#### PROVIDED PASSAGE:
Over at RH Reality Check (where, full disclosure, I'm a contributing columnist), Eleanor Bader has an informative piece on an issue that's long been percolating under the radar: States' use of vanity license plates to promote crisis pregnancy centers and oppose abortion.
Randy Harris, a virulently anti-choice county commissioner from Ocala, Florida, is considered the mastermind of the idea to have state DMVs collect funds to promote adoption over abortion. His plan was simple -- have the state agency sell "Choose Life" tags for $22 above the regular cost of a license plate. The extra money would then go to non-profit adoption agencies, so-called Crisis Pregnancy Centers, and maternity homes with the sole purpose of encouraging the unhappily pregnant to put their progeny up for adoption.
Harris galvanized supporters by arguing that since only one percent of women deemed "abortion vulnerable" by CPCs gave their babies to adoptive families, more needed to be done to promote this option. And doing more, he reasoned, required money for the medical care, shelter, food and living expenses of those giving birth. How simple it would be, he cajoled, if people bought vanity tags to promote the cause.

#### REQUIREMENT 1:
In the passage on "Choose Life" license plates, reproduce the part that opens with the words "Harris galvanized supporters" and closes with "promote the cause.", switching "vanity tags" to "specialty tags".
#### REQUIREMENT 2:
Translate this sentence from the passage on "Choose Life" license plates into Spanish: "His plan was simple -- have the state agency sell "Choose Life" tags for $22 above the regular cost of a license plate."
#### REQUIREMENT 3:
According to the passage on "Choose Life" license plates, how much above the regular cost of a license plate would the "Choose Life" tags sell for?

#### THE DATA:
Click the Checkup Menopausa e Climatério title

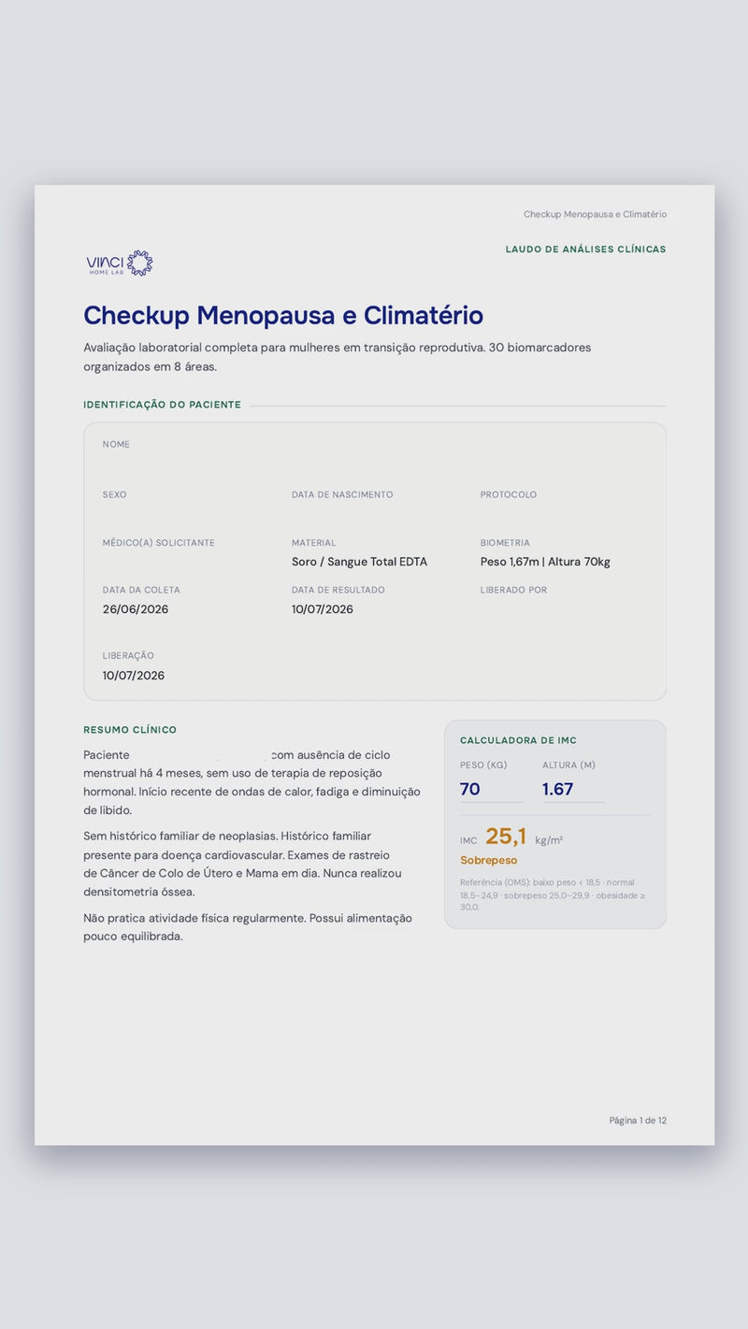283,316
---
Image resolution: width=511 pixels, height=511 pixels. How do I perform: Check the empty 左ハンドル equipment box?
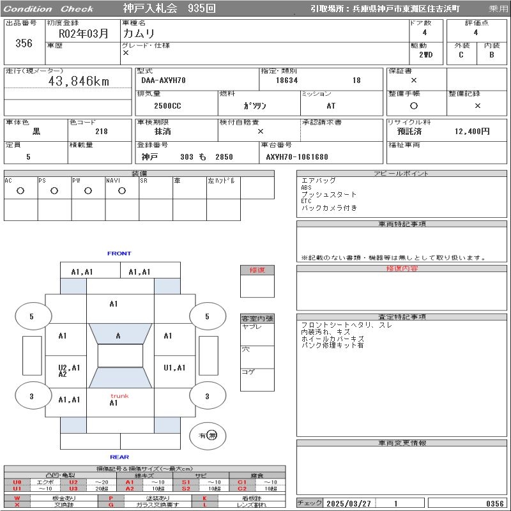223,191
--
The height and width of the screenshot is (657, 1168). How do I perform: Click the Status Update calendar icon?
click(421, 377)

#### WRITTEN RESPONSE 1:
Harris galvanized supporters by arguing that since only one percent of women deemed "abortion vulnerable" by CPCs gave their babies to adoptive families, more needed to be done to promote this option. And doing more, he reasoned, required money for the medical care, shelter, food and living expenses of those giving birth. How simple it would be, he cajoled, if people bought specialty tags to promote the cause.

#### WRITTEN RESPONSE 2:
Su plan era sencillo: que la agencia estatal vendiera placas "Choose Life" por 22 dólares por encima del costo normal de una placa de matrícula.

#### WRITTEN RESPONSE 3:
$22